◆ **Stated goal**: Echo the listing below verbatim, everything from the line containing "You are a GUI" down to the line containing "Action: tap(727, 696)", both included. Leave the pictures out of your answer.

◆ **Data supplied**:

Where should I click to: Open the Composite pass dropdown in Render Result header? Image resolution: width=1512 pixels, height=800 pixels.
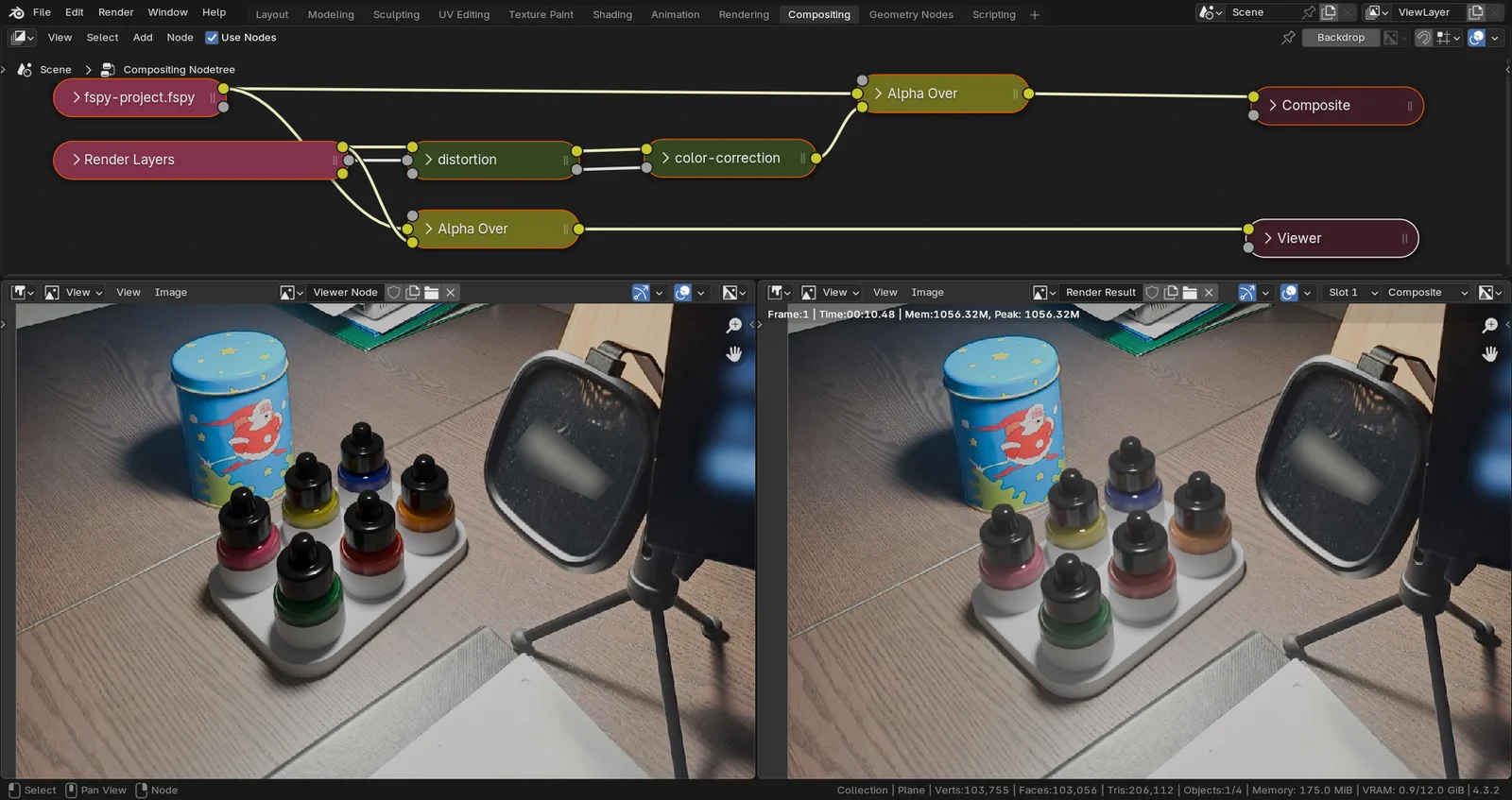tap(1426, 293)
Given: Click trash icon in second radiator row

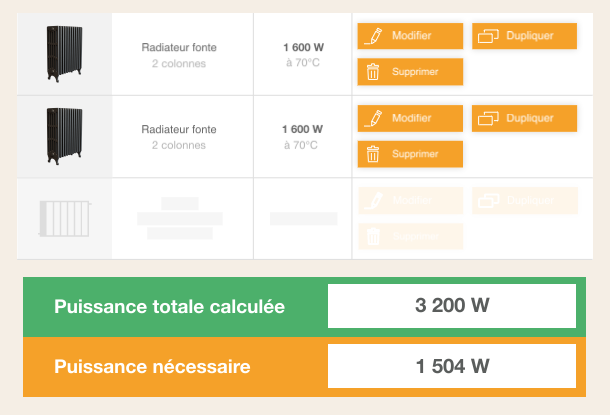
...
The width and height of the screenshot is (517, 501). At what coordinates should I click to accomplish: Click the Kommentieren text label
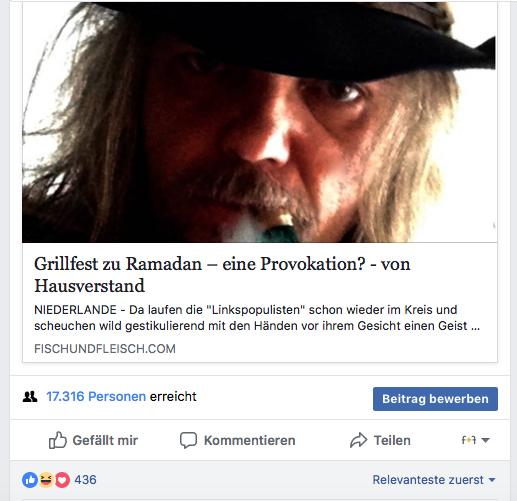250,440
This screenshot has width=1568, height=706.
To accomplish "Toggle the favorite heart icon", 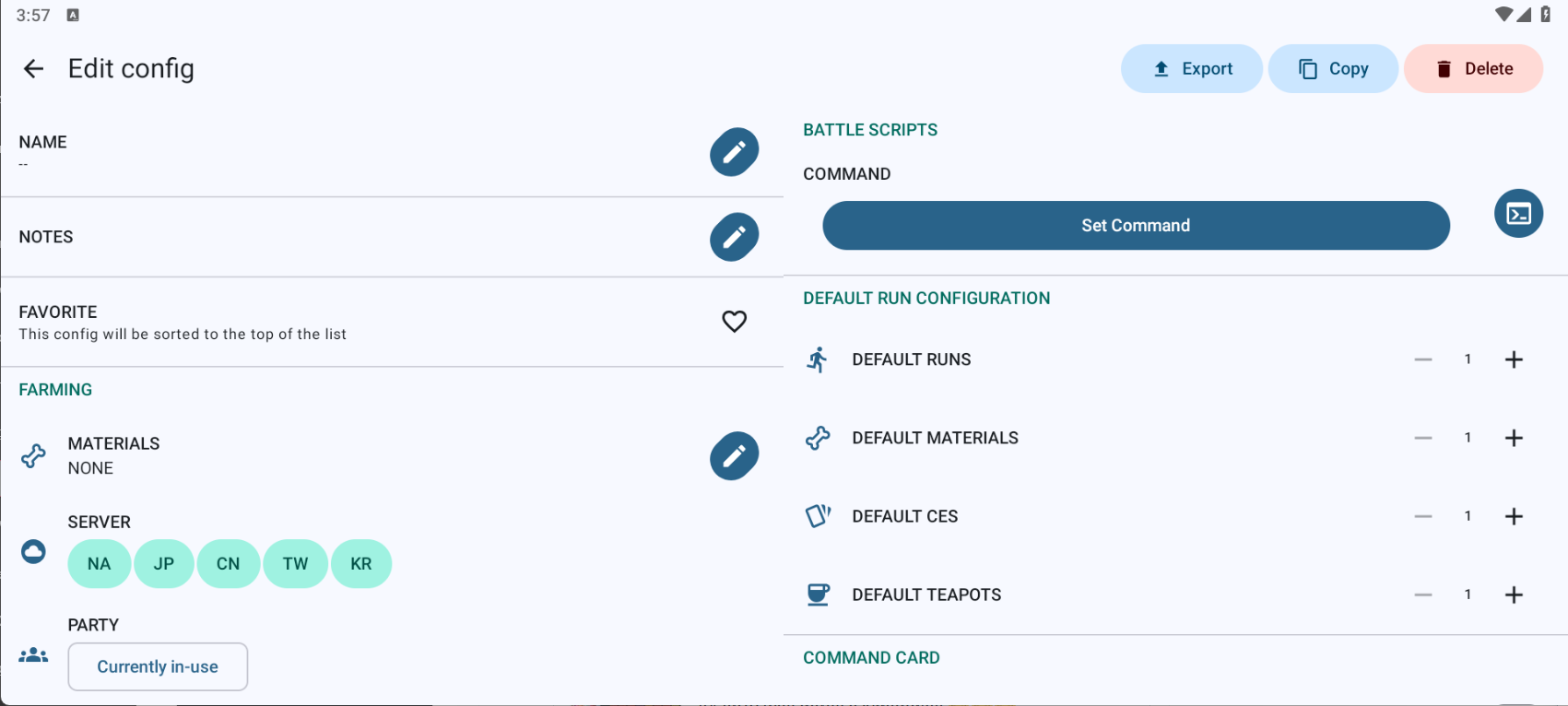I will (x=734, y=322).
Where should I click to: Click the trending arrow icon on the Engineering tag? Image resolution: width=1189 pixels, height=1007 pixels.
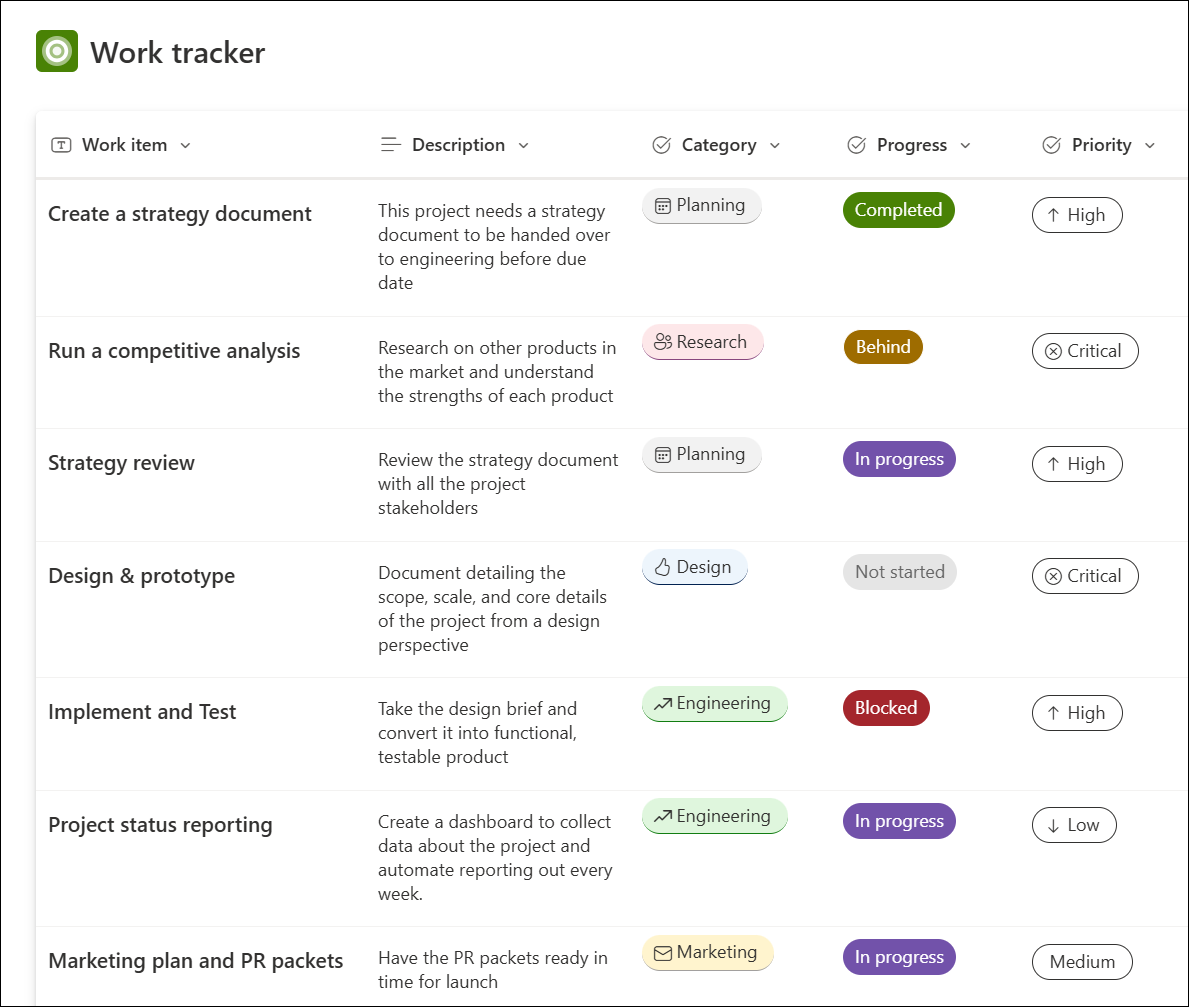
...
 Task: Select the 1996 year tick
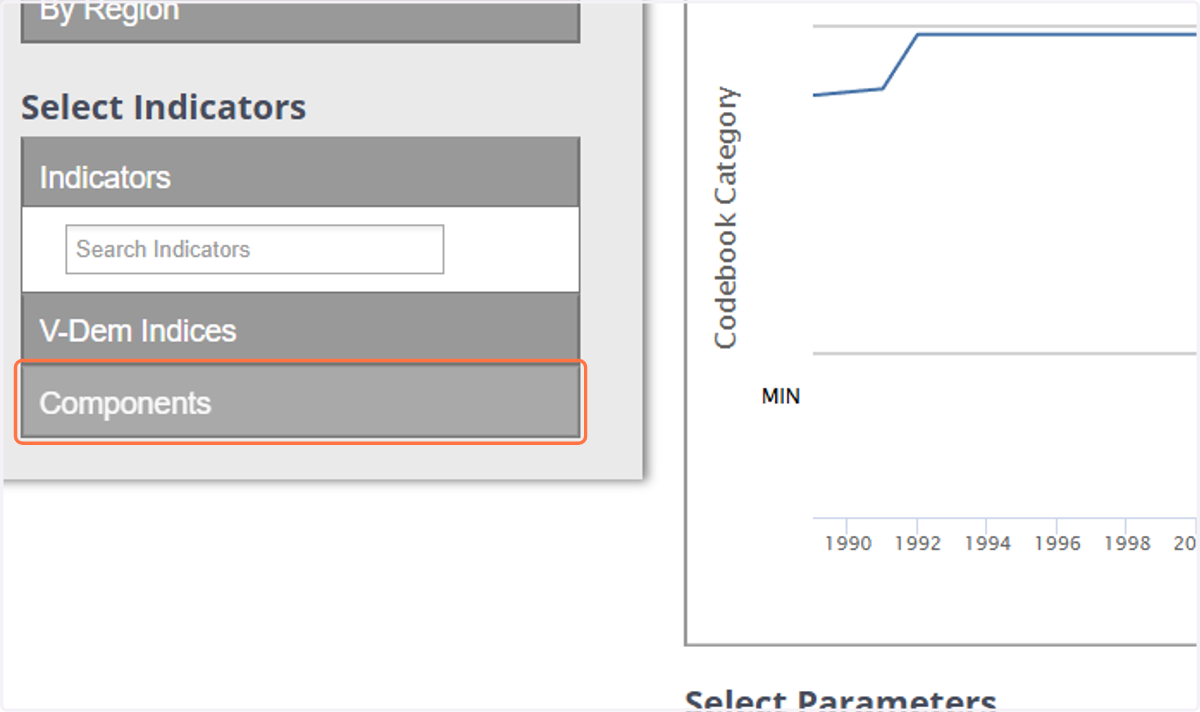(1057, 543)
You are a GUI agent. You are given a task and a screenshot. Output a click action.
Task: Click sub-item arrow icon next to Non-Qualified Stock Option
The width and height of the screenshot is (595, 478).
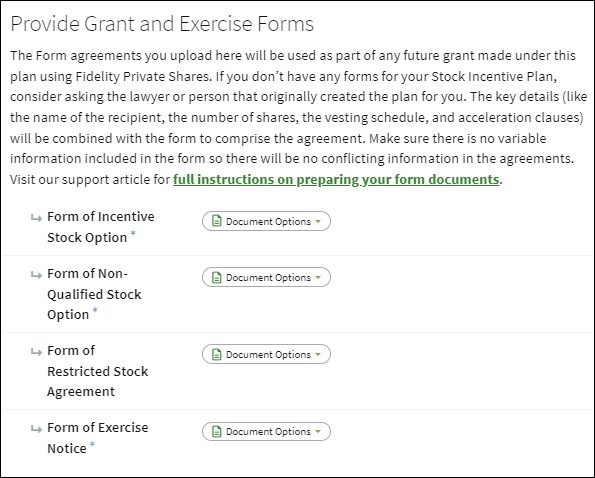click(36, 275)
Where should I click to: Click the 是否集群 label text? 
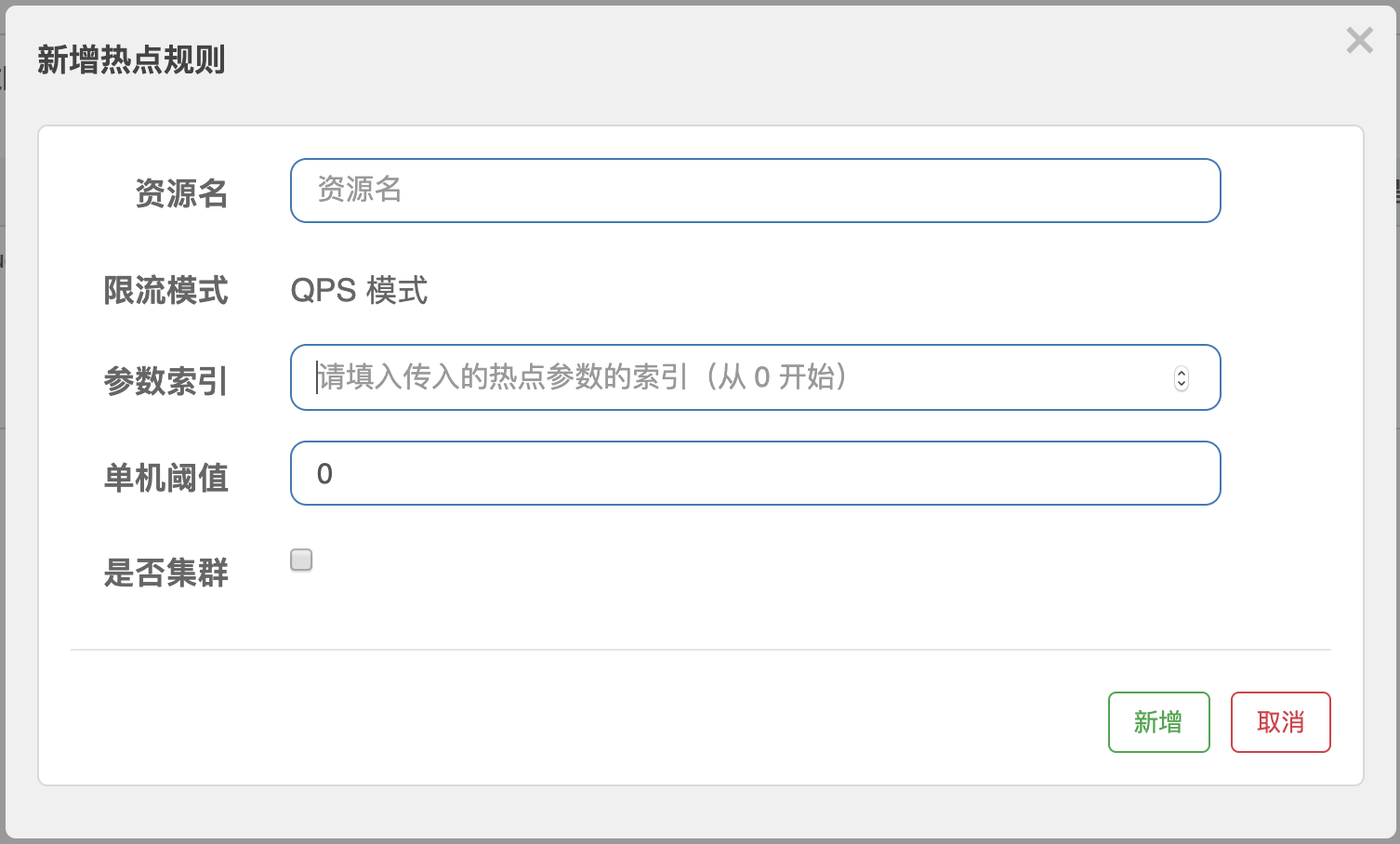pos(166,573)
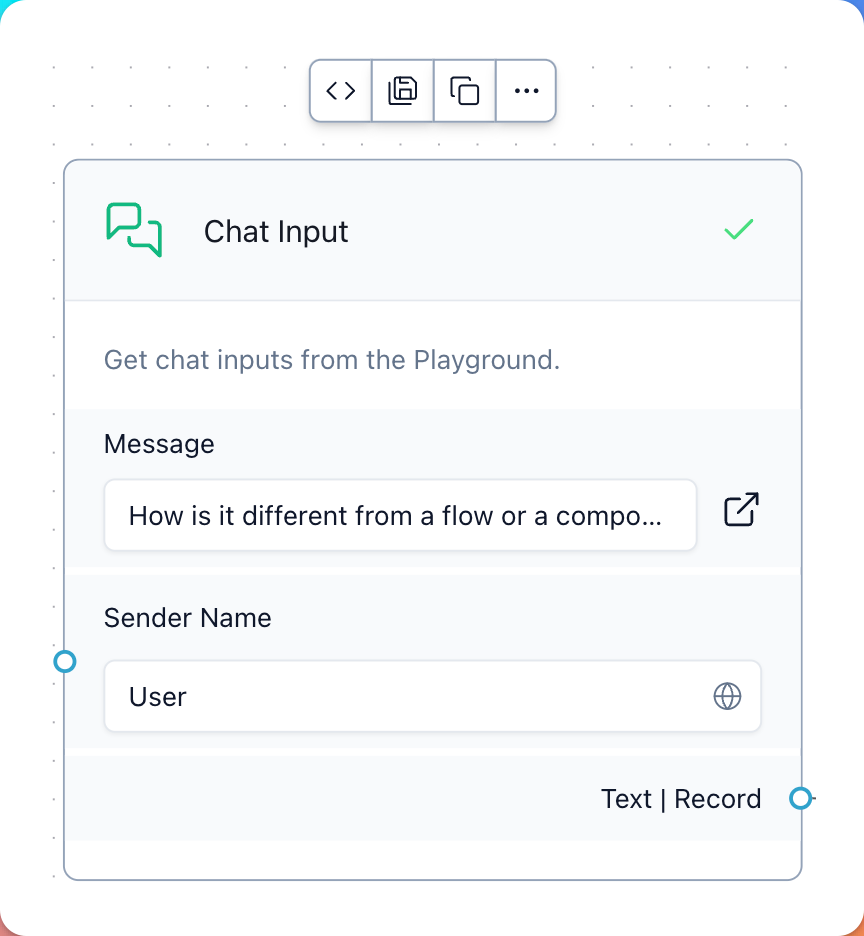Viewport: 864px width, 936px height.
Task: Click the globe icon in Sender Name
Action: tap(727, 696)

◆ **Solution**:
You are a GUI agent. You are given a task and a screenshot. Output a click action.
Task: Click sub-item arrow icon next to Non-Qualified Stock Option
The width and height of the screenshot is (595, 478).
click(36, 275)
Where should I click to: Click the 是否集群 label text? 
pos(166,573)
Viewport: 864px width, 936px height.
Task: Click the globe icon in Sender Name
Action: tap(727, 696)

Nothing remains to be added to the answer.